The US Senate is pushing for tougher measures against China Human Rights News

Leaders of the U.S. Senate Foreign Relations Committee have introduced new legislation to boost the country’s ability to resist China’s expanding global influence by promoting human rights, providing security assistance and investing in counter-terrorism.

The draft, entitled The Strategic Competition Act of 2021, replaces the image of the Democrats and Republicans in Congress for their tough stance on dealing with China, and has ordered diplomatic and strategic initiatives to deter Beijing.

US President Joe Biden has continued to take a hard line against China after launching a trade war against former President Donald Trump for treating the United States as unjust, a long-denied claim by Beijing.

At the time of announcing its $ 2-trillion-plus Infrastructure On Wednesday’s spending plan, Beadon referred to it as an investment in U.S. global competition, especially China vs. what’s going on, he said.

“Do you think the rest of the world is waiting? Do you think China is almost waiting? Biden asked verbally.

“They’re not waiting, but they’re counting on American democracy to be too slow, too limited, and too divided to keep pace.”
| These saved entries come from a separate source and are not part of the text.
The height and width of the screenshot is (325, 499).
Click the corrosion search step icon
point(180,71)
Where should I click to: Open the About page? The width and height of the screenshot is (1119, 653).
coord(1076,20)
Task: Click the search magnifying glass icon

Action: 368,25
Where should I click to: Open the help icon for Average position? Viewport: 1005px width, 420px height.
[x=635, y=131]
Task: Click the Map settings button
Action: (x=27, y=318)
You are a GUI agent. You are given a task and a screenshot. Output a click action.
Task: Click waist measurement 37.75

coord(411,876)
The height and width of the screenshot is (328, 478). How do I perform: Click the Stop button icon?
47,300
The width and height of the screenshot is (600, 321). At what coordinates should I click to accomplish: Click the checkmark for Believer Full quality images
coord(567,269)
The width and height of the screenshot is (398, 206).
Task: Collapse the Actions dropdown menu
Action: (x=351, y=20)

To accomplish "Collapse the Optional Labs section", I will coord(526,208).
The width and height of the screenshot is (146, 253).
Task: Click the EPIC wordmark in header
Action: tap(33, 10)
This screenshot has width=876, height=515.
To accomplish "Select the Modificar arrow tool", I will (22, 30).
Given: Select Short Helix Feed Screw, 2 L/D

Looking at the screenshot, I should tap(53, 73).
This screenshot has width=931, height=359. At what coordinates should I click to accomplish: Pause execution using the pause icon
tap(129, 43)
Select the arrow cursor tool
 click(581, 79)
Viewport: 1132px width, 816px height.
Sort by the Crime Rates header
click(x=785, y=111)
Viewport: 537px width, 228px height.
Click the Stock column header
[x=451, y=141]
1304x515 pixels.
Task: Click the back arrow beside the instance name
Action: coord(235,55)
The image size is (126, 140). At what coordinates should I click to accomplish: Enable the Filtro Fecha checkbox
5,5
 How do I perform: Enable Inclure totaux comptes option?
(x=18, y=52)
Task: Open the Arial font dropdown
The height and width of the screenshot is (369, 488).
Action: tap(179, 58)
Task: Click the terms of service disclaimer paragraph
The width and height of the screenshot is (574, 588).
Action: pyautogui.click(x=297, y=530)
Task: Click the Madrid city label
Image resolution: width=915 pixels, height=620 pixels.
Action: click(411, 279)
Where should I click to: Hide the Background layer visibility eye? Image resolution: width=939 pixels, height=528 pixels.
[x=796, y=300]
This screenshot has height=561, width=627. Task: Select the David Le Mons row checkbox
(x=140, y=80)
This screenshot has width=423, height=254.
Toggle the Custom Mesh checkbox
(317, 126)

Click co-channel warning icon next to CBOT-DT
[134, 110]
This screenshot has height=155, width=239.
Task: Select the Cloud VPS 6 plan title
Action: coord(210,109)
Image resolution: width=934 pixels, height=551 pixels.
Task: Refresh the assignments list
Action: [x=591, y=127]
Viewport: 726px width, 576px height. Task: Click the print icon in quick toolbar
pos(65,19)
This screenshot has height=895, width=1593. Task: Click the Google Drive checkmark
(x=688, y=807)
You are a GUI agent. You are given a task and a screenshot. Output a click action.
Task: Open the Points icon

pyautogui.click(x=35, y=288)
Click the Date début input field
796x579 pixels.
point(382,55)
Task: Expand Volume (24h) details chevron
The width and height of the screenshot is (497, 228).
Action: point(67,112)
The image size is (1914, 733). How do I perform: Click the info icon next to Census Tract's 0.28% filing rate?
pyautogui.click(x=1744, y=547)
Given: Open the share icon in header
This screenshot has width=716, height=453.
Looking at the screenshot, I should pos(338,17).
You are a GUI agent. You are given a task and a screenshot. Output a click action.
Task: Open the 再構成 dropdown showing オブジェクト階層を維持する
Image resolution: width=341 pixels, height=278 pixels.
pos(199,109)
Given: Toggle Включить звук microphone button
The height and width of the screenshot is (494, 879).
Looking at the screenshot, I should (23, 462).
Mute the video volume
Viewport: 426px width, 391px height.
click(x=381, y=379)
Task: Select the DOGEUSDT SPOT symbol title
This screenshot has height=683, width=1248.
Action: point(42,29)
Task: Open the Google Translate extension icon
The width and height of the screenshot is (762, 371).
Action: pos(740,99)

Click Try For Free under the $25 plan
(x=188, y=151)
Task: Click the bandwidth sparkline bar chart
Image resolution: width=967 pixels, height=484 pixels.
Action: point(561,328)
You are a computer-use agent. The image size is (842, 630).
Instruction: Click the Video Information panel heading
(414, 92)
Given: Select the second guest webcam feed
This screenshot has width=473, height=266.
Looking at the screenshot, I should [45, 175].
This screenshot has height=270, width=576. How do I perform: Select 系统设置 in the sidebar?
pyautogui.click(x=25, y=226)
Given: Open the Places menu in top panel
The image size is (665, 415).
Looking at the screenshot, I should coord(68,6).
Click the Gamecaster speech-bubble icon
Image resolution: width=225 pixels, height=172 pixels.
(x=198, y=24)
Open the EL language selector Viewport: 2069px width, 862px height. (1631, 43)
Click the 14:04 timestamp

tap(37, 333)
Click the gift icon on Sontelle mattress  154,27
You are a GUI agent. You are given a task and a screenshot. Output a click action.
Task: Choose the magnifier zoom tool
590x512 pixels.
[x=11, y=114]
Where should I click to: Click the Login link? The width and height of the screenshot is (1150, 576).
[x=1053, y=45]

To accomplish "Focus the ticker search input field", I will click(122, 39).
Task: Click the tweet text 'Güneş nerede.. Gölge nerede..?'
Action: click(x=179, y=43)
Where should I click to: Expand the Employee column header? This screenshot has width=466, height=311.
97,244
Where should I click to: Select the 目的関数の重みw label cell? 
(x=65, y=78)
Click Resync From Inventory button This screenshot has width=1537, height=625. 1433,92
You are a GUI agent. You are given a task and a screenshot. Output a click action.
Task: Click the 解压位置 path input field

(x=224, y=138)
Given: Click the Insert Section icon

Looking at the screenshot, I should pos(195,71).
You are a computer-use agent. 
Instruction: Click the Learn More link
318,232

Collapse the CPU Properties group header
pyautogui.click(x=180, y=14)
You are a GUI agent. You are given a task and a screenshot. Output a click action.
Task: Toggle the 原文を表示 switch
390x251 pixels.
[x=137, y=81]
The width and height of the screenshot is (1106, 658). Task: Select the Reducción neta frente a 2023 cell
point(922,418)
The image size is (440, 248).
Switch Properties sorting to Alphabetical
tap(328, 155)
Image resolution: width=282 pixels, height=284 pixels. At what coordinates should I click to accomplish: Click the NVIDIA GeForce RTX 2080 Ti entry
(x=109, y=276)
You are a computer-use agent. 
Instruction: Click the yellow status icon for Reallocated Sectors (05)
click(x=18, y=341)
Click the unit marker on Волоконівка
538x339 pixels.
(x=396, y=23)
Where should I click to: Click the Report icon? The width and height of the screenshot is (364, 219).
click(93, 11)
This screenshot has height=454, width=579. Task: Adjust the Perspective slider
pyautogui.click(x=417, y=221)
The 260-page bill, first published by Reuters on Thursday, calls for economic competition with China, but also refers to humanitarian and democratic values, such as banning the behavior of minority Muslim Uighurs and supporting Hong Kong’s democracy.

It “emphasized the need to prioritize military investment necessary to achieve US political goals in the Indo-Pacific Ocean.” It called on the fund to do so, saying Congress must ensure that the federal budget is “properly linked” to the strategic need to compete with China.

The bill proposes a total of ৫ 55 million in foreign military funding for the region from 2022 to 20226, and a total of 4 50,450 million for the Indo-Pacific Maritime Security Initiative and related programs for the same period.

It will expand the scope of the Committee on Foreign Investment (CFIUS) in the United States, which will investigate financial transactions for potential national security risks. However, like many provisions of the bill, this clause can be changed as it passes through the committee and the full Senate.

‘Indo-Pacific Strategy’

The draft law called for an expanded partnership with Taiwan, calling the island “an important part of the US Indo-Pacific strategy” and saying there should be no restrictions on US officials’ contact with Taiwanism. China considers Taiwan an isolated province.

The bill goes on to say that Washington must encourage Beijing to do more about working together on “aggressive and decisive” weapons control.

U.S. Senator Bob Menendez (above), Democratic chairman of the Senate Foreign Relations Committee and ranking Republican Jim Rish has proposed bringing the bill back against China’s growing global influence. [File: Michael Reynolds/Pool via Reuters]

The committee’s Democratic chairman, Senator Bob Menendez, and Zari Rich, a senior member of the Minority Congressional or State Legislative Committee, introduced the draft bill, which was released overnight for committee members to allow markup, during which the panel will discuss amendments and votes on April 14.

“I am confident that this effort has the necessary support to be approved by the Senate Foreign Relations Committee next week and its full Senate soon,” Menendez said in a statement.

Rich said in a statement that he was also satisfied that the bill included “strong and effective” plans to combat Chinese influence efforts in U.S. universities.

Former Secretary of State Mike Pompeo Call U.S. universities warned in December to help China and students verify that Beijing was ready to steal innovations.

Pompeo also said Americans may welcome Chinese Chinese who “really” want to study in the country, but pointed to two cases involving Chinese students who were accused of spying and harassing Beijing students abroad.

There is China Accused The United States has “monitored, harassed and deliberately detained” Chinese students and researchers.

The Senate move is a speedy effort announced in February by Democratic Senate Majority Leader Chuck Schumer to pass legislation to deal with China.

“Congress is ultimately focused on the various challenges that China has posed to American interests and is working to develop effective responses within its scope,” said Bonnie Glazer, an expert at the Center for Strategic and International Studies Asia.

The Senate Commerce Committee will hold a April 14 hearing on its bilateral measure, the Endless Border Act, to further strengthen the U.S. semiconductor industry.